The exercise: Reproduce word for word the part of the listing below that runs from the line with "You are a GUI" up to and including the line with "pos(1030,283)". Leave the pictures out of your answer.

Given data:

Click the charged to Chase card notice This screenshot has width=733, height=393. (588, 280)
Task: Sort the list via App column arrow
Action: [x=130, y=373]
---
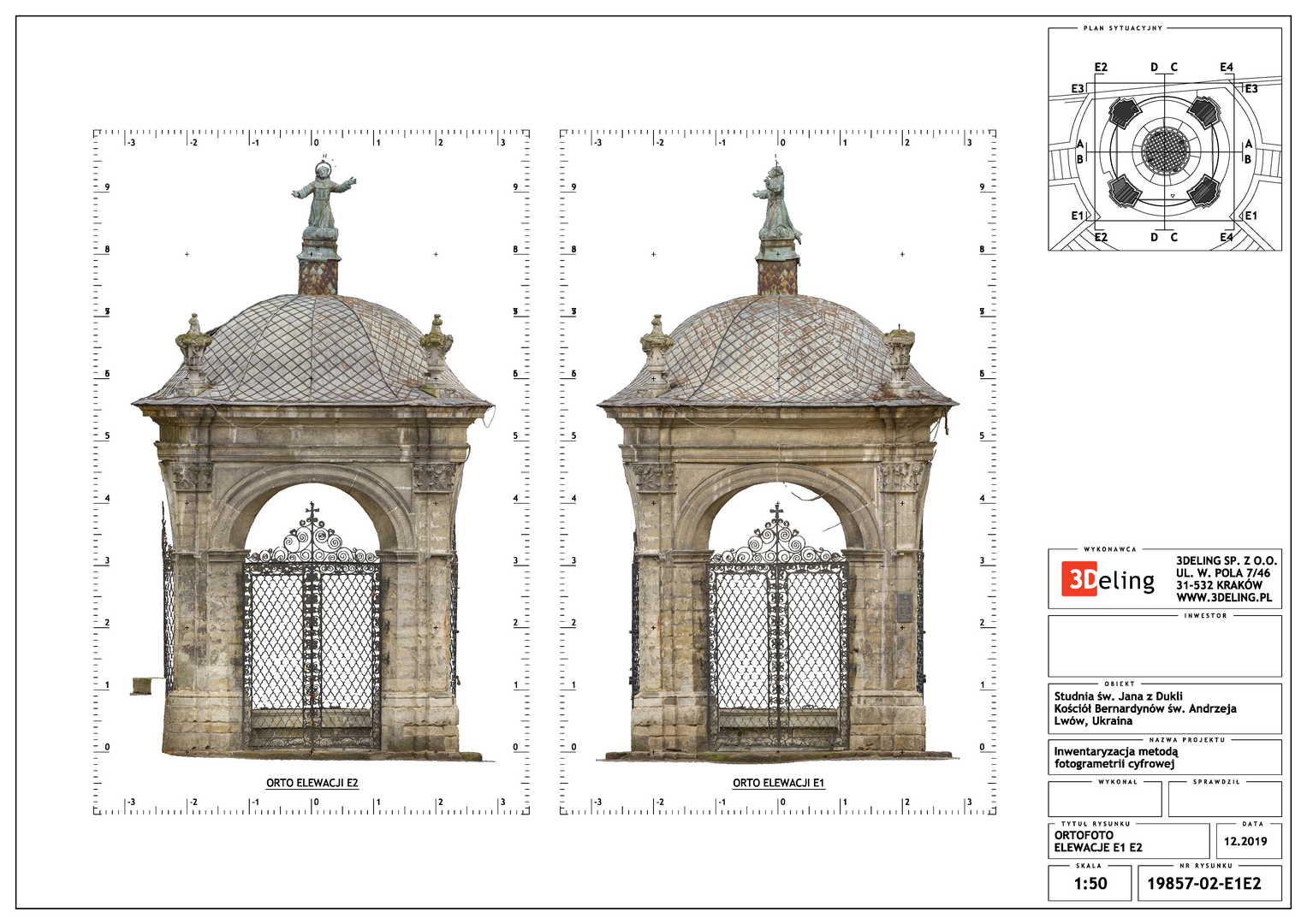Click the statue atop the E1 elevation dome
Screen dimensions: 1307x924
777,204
...
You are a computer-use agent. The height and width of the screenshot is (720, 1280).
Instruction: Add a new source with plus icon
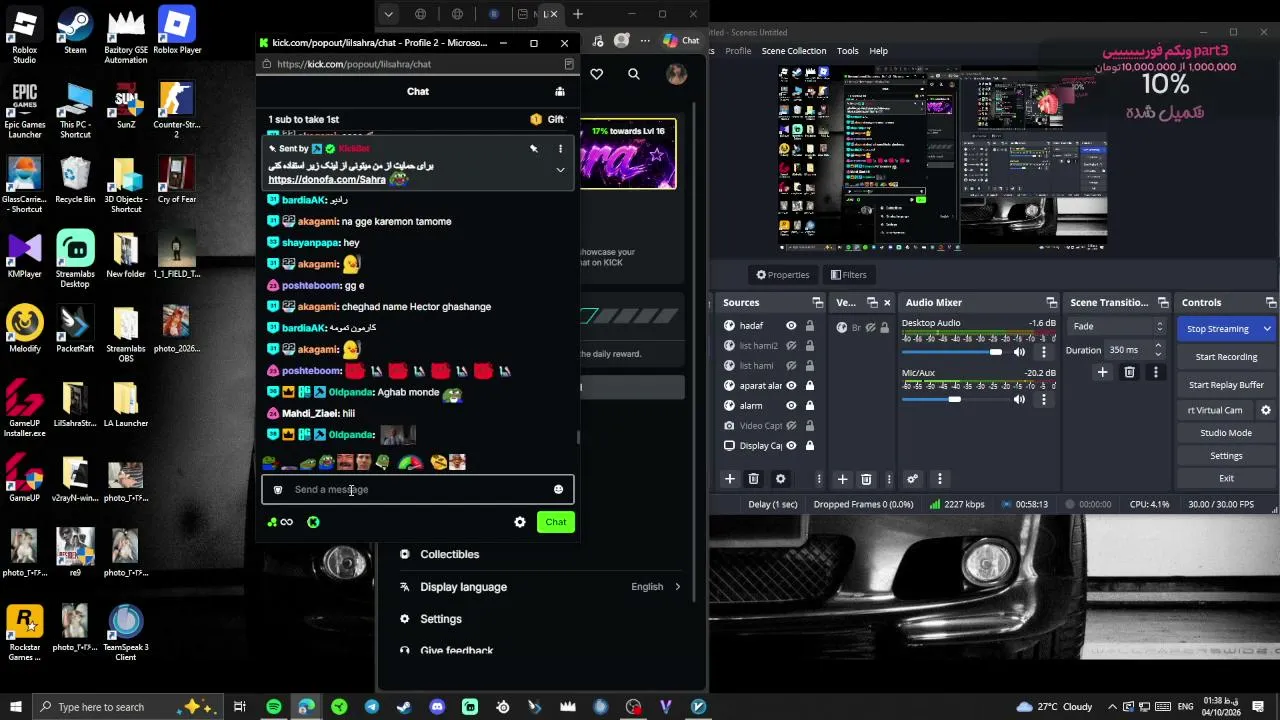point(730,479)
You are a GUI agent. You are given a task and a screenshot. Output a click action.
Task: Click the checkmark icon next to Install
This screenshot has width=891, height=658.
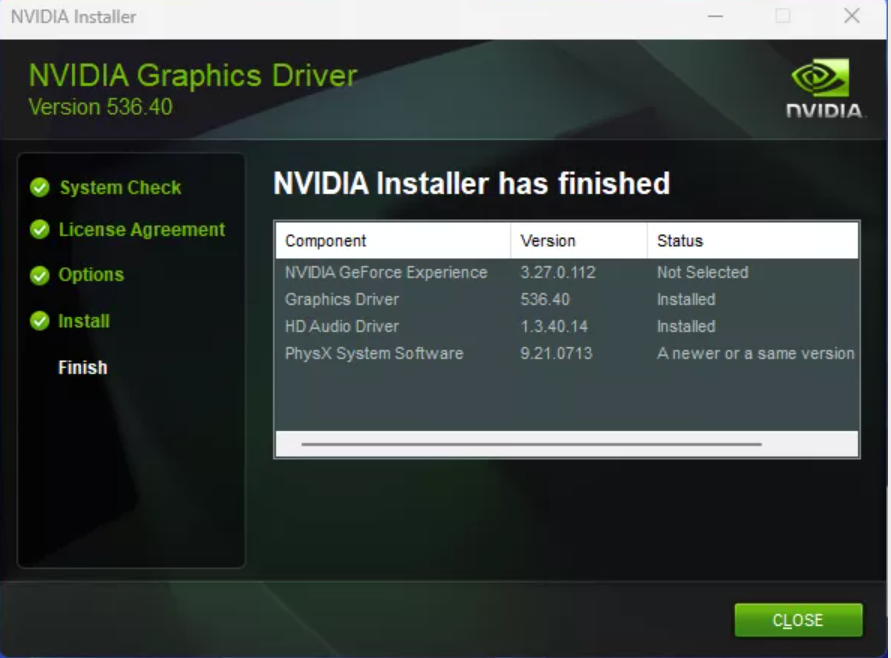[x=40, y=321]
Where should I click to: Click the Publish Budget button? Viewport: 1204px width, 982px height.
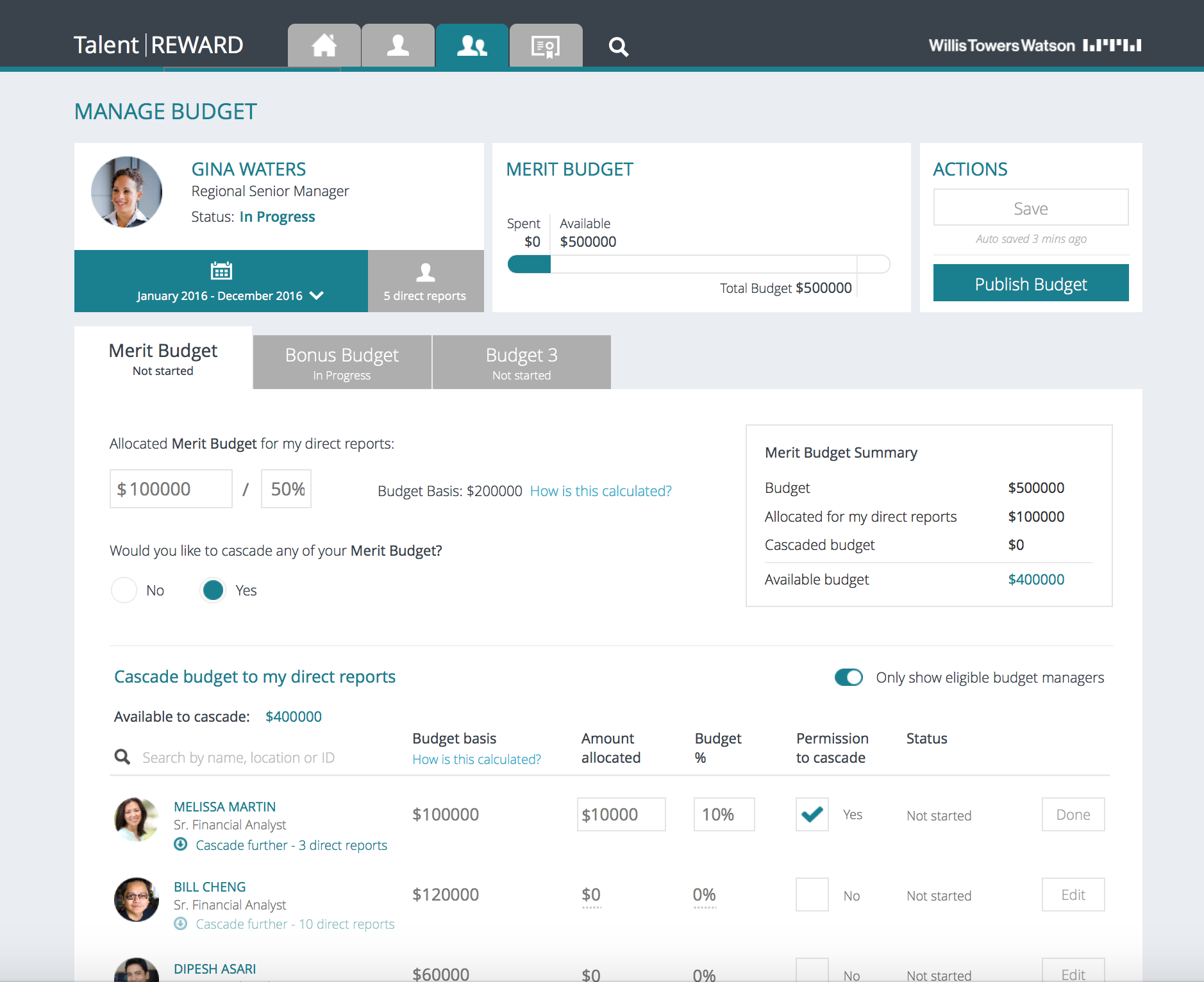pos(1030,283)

Solved exercise:
You are a GUI agent. You are given a task and a screenshot. Output a click action.
Task: Click the checkmark icon next to Install
This screenshot has width=891, height=658.
[x=40, y=321]
Where should I click to: Click the Publish Budget button? Viewport: 1204px width, 982px height.
pos(1030,283)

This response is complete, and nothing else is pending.